%%
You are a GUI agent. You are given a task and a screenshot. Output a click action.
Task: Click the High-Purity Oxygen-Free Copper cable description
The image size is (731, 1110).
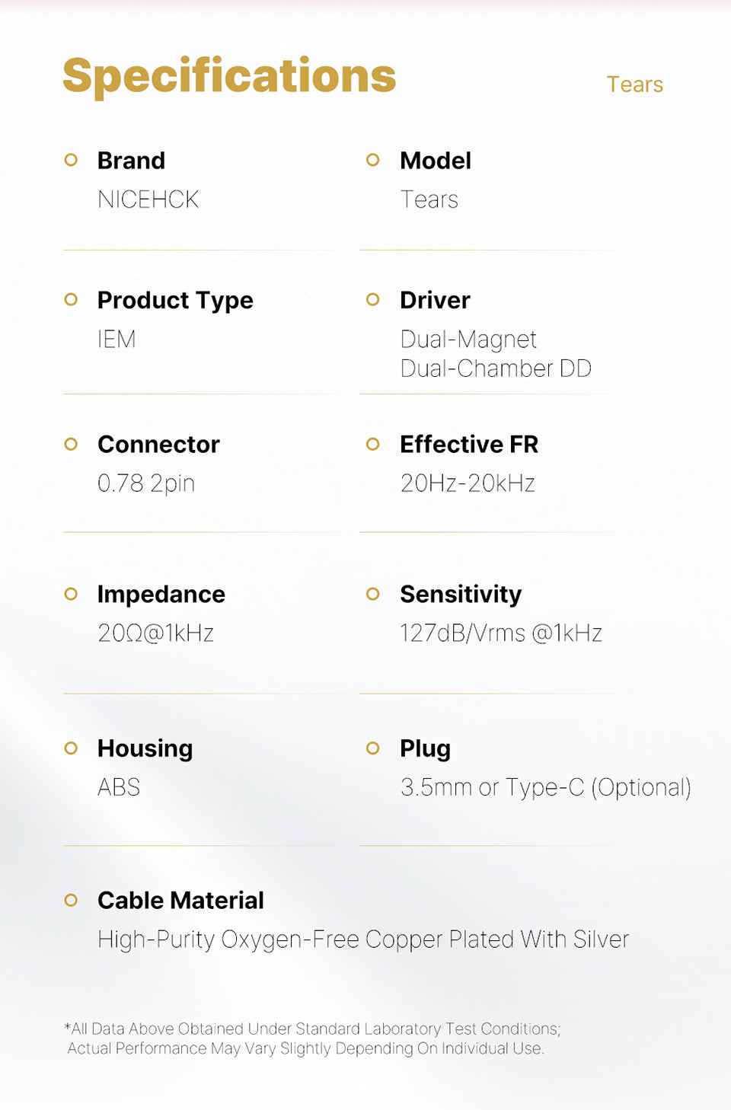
%%
%%
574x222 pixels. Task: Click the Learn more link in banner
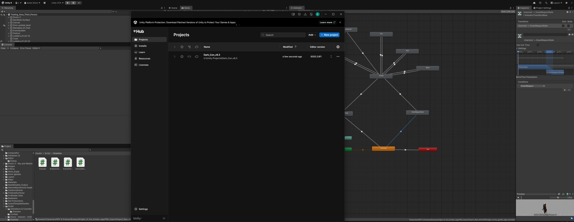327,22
%%
%%
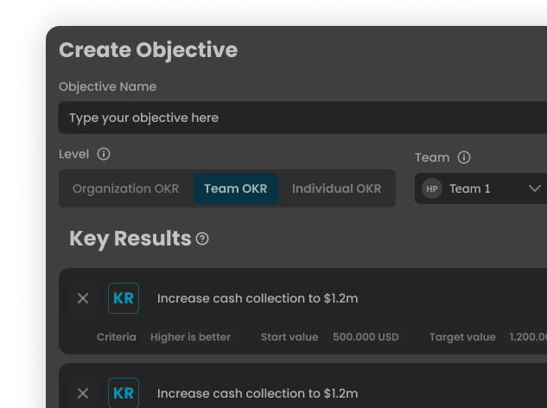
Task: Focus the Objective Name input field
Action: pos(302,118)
%%
• [REQUIREMENT]: Using the records above, copy word for word the line with "You are a GUI", the line with "The image size is (731, 1110).", and every line between them.

• [EXPECTED ANSWER]:
You are a GUI agent. You are given a task and a screenshot. Output a click action.
Task: Click the High-Purity Oxygen-Free Copper cable description
The image size is (731, 1110).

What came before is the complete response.